Updated Oct. 12, 2013, at 11:03 a.m. ET

A Florida man has reportedly died less than 48 hours after being exposed to water bacteria.

Henry "Butch" Konietzky, 59, died last Monday after being infected with Vibrio vulnificus (V. vulnificus), a bacteria that belongs in the same family as cholera that lives in warm, saltwater bodies, CBS affiliate WKMG in Orlando, Fla. reported

Konietzky had been crab fishing in the Halifax River near Ormond Beach, Fla. on Saturday. When he woke the next day, his family members told WKMG that he noticed what looked like a bug bite on his leg. He went to the emergency room on Sunday and passed away the next day.

On Oct. 12, after this article was originally published, Konietzky's wife Patricia told that she doesn't blame doctors or the hospital for what happened to her husband.

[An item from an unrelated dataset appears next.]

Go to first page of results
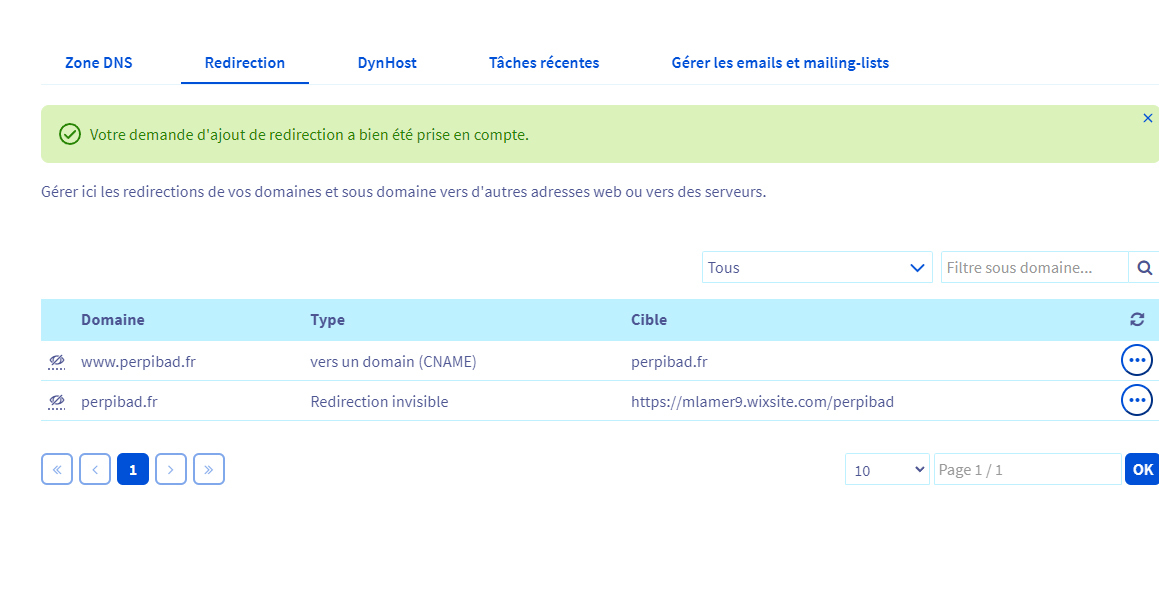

"They got me through this," she said. "They absolutely got me through this. They gave me more than I can ever ask for. They treated me absolutely with the utmost respect and gave my husband everything that he possibly could have to try to save his life. They did everything to save his life. I will rest knowing there wasn't anything else they could have done."

V. vulnificus usually infects people who eat contaminated seafood or enters the body when an open wound is exposed to water containing the bacteria.

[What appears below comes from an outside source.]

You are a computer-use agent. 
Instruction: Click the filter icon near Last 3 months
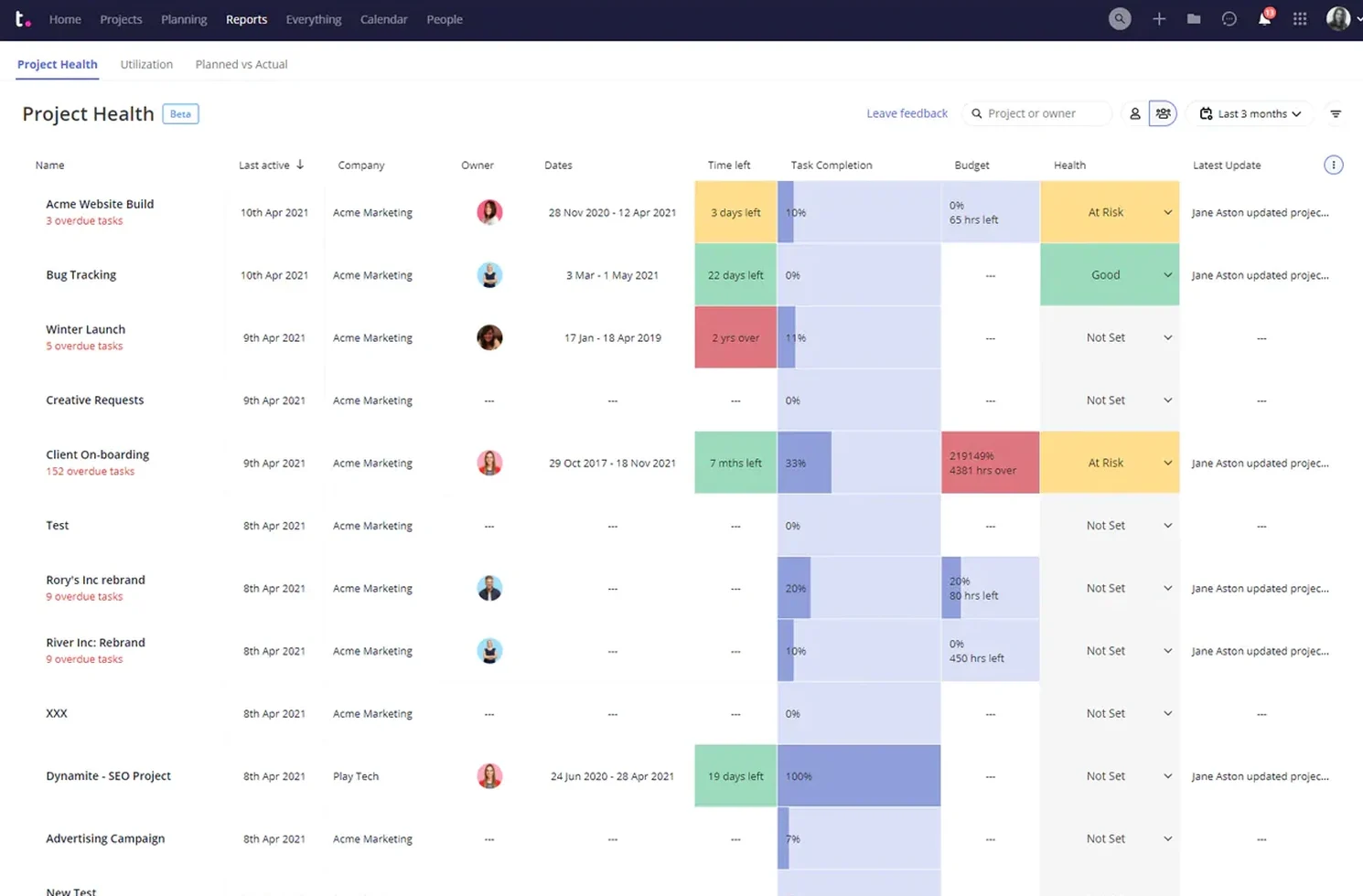[1336, 112]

Infection can cause vomiting, diarrhea and abdominal pain. However, if a person has a weakened immune system -- especially people with chronic liver disease -- the bacteria can infect the bloodstream. This can cause a serious illness that involves fever and chills, decreased blood pressure (also known as septic shock) and blistering skin lesions. V. vulnificus bloodstream infections are fatal 50 percent of the time.

Family members state however that Konietzky was perfectly healthy before this incident.

The Centers for Disease Control and Prevention say that V. vulnificus infections are rare, but may be underreported. There were more than 900 reports of the bacteria in the Gulf Coast states between 1988 to 2006.

The Florida Department of Health added to WKMG that in 2013 there have been 26 cases of V. vulnificus in the state alone, resulting in nine deaths.

Flagler County Health Department Administrator Patrick Johnson told the Daytona Beach News-Journal that officials are concerned since two of the most recent cases happened near the same area.

"This is an illness that generally happens when someone eats raw oysters but that's not the case here," Johnson said. "Because the two most recent cases are linked to the same area, we wanted to make the public aware."

Editor's note: An earlier version of this story included comments from a Konietzky family member who was not speaking for the family.